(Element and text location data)
##########

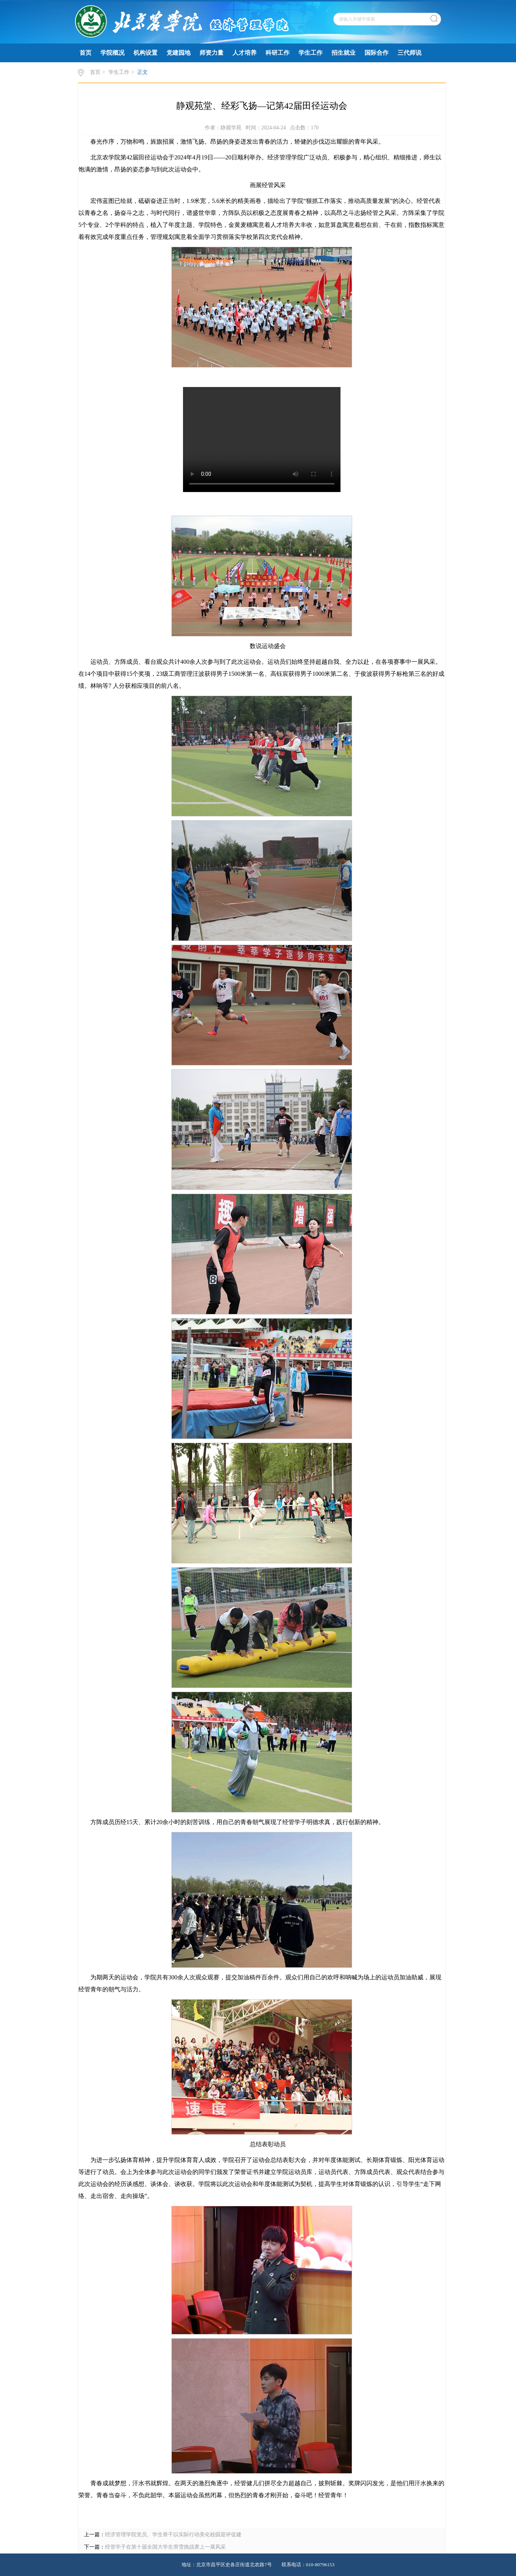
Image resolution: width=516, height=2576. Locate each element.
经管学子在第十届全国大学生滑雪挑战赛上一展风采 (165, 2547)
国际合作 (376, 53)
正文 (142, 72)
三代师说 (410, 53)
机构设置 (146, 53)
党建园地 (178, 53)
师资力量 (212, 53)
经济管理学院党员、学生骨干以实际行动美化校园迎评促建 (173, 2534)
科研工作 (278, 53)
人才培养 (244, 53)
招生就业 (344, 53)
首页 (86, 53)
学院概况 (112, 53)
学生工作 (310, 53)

##########

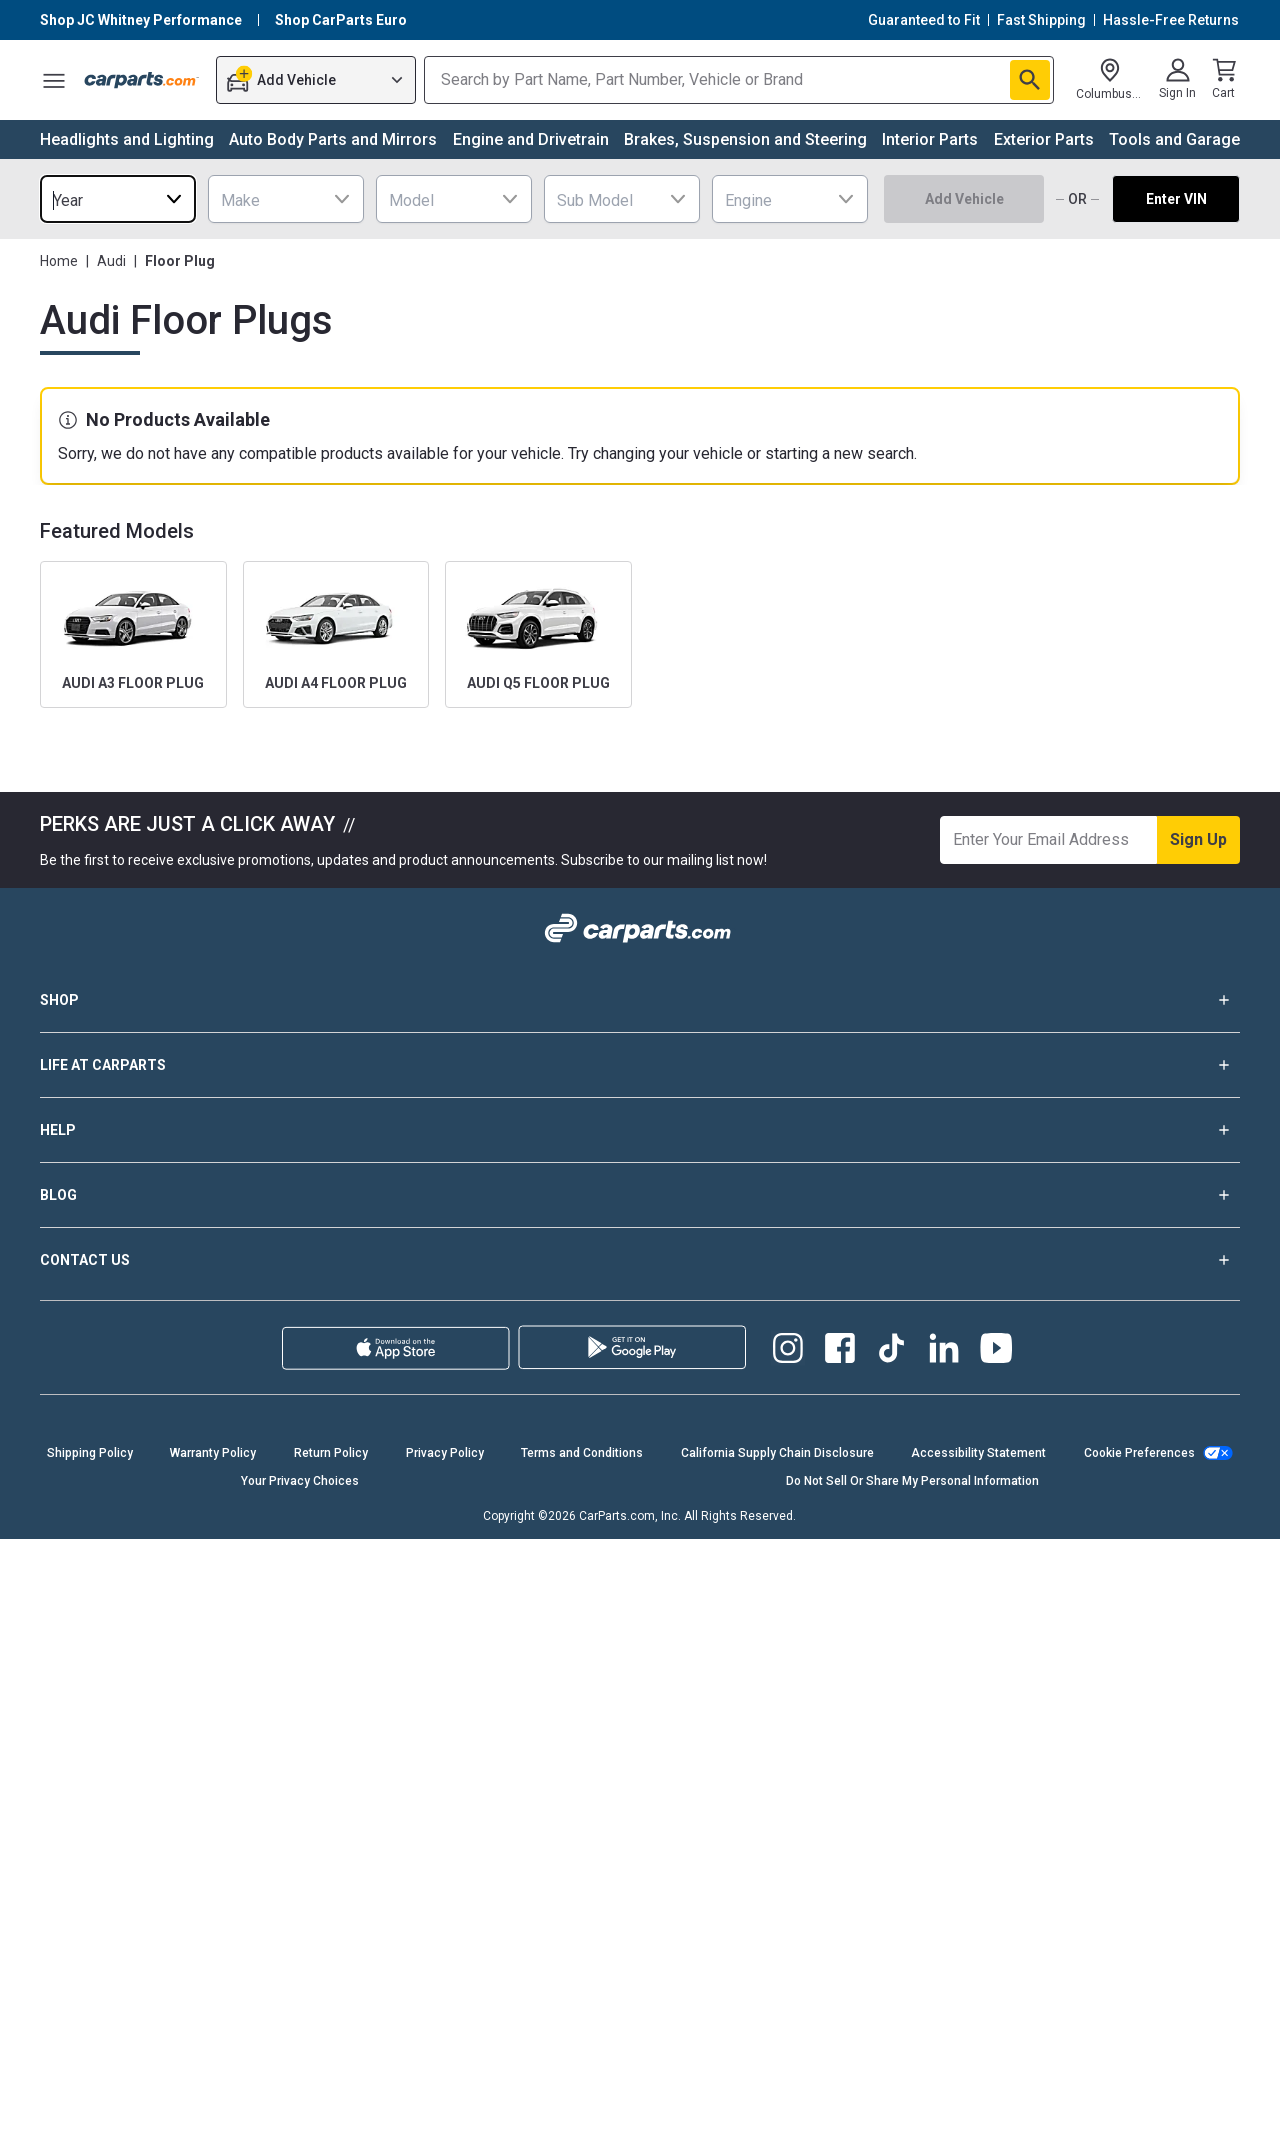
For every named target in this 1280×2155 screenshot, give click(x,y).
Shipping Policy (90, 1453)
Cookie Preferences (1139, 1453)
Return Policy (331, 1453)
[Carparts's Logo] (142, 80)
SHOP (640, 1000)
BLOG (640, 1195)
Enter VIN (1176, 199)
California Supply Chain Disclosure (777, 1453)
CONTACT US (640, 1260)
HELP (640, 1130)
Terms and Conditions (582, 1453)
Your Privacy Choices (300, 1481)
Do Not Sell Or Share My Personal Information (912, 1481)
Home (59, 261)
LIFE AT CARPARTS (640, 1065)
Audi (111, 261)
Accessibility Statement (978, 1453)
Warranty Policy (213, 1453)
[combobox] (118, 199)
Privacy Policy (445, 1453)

##########

◆ EXERCISE BRIEF ◆
Edit the part of the records that opens with the line containing "Home (59, 261)" and closes with the line containing "Privacy Policy (445, 1453)", replacing "Policy" with "Notice" and keeping everything else unchanged. Return only those lines.

◆ WRITTEN SOLUTION ◆
Home (59, 261)
LIFE AT CARPARTS (640, 1065)
Audi (111, 261)
Accessibility Statement (978, 1453)
Warranty Notice (213, 1453)
[combobox] (118, 199)
Privacy Notice (445, 1453)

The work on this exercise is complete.